Embarrassments of riches: Managing research assets

Last updated May 15, 2013

There’s research, there’s writing, and then there’s that netherworld in between: wrangling all the digital files you gather over the course of your work. Digital files are often easier to deal with than stacks of paper, but they can also proliferate frighteningly quickly.

I teach a workshop on this topic, catchily titled Managing Research Assets (better names welcome). Below is a digital version of the workshop handout, followed by a link dump of my favorite posts about developing and refining digital research workflows. You can also download a PDF version of my handout, or a Word version if you’d like to modify it.

Jump to tools for:

Or jump to links to other resources about research workflows. (And in case you’re curious, here’s my own research workflow.)

Preserving your digital assets

The Library of Congress offers guidelines for preserving digital material, including photographs, audio, video, email, digital records, and websites. For a more technical and specific discussion of digital formats, see the Library of Congress’s “Sustainability of Digital Formats.”

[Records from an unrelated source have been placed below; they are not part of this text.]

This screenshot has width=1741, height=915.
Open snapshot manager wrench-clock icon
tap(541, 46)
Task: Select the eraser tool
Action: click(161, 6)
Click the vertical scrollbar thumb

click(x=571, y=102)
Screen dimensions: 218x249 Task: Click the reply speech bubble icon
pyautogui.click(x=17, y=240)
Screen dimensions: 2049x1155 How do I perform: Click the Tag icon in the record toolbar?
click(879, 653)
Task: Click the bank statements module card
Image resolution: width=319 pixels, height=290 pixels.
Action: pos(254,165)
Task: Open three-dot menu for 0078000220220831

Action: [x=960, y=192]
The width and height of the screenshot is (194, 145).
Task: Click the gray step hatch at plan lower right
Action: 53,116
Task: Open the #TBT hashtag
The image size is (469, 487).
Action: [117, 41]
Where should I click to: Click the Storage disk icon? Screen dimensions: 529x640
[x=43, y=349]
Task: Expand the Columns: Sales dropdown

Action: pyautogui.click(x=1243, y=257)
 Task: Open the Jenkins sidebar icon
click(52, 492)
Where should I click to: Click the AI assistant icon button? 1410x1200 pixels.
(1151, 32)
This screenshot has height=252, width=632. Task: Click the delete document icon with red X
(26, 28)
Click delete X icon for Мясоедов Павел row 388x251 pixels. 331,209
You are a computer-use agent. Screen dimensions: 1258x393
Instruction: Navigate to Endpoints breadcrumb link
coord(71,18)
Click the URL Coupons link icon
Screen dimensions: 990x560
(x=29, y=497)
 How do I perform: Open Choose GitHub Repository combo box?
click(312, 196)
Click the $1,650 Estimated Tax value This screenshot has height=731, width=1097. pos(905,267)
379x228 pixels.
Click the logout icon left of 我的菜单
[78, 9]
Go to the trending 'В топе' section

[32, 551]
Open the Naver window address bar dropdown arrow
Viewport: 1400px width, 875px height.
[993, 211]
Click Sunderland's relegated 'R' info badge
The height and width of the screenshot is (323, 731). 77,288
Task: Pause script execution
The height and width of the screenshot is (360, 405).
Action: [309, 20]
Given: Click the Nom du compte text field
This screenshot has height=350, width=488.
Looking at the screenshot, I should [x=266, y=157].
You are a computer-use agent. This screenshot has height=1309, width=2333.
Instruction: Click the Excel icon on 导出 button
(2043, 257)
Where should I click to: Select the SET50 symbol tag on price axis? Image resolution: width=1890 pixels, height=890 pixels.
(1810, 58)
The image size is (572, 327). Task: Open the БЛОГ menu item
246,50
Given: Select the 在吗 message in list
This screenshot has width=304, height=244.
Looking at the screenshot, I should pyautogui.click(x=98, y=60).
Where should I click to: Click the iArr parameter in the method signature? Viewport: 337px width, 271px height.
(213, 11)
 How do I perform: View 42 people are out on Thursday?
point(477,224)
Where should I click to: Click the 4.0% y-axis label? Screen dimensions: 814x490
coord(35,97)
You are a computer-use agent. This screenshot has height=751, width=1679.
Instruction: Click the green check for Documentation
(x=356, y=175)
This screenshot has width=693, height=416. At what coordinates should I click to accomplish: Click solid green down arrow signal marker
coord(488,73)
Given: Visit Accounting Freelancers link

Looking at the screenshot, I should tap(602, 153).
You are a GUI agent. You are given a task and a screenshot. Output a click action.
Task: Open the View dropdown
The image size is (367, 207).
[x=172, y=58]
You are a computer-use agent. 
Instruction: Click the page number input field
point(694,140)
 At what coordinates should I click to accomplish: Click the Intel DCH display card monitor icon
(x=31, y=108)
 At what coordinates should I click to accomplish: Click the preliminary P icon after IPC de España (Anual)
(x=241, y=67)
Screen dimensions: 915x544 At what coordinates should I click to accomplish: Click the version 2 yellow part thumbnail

In general, the Library of Congress recommends that you:

  • Identify: Make an audit of what you have.
  • Decide which of your assets you want to keep and which you don’t need.
  • Organize your assets: Give them descriptive filenames, organize them into a logical file structure, and write down your organizational scheme.
  • Make copies. It’s a good idea to have copies in a number of locations. Every few years, check your copies to see if you need to export them to a newer format.

Developing a digital research workflow

There’s no “right” research workflow. The practice that makes sense for you will depend on your own research habits and the kinds of material you work with. As you investigate tools, think about:

  • Capturing sources. Do you do most of your research online, in an archive, or at the library? You’ll need a tool (or tools) that’s appropriate for the way you really work and easily captures the data you need in a format that’s preservable — and preferably in a way that’s organized.
  • Metadata. Few things are more frustrating than locating just the information you need but not being able to determine its origin. That’s why it’s important to think about how you’re capturing information about each asset you gather, like its source and its importance to your research.
  • Searching and retrieving. None of this does you any good if you can’t get your hands on the data you need when you need it. Metadata will help you find the right stuff, but you may also want to think about tools for OCR (optical character recognition) and for “fuzzy” searching.

You should also be thinking about whether and how you can export your data. That may seem boring now, but it won’t when the tool you’re using becomes obsolete!

Tools to Consider

This list is not comprehensive. Instead, it reflects my understanding of the tools my colleagues are actually using at the moment. Prices reflect educational discounts, if applicable. Am I missing something important? Please let me know in the comments!

Backup Tools
Yes, you need to be doing this. Why are you not doing this? Do it right now! Think about whether you want to store your backup on a hard drive or in the cloud — or both!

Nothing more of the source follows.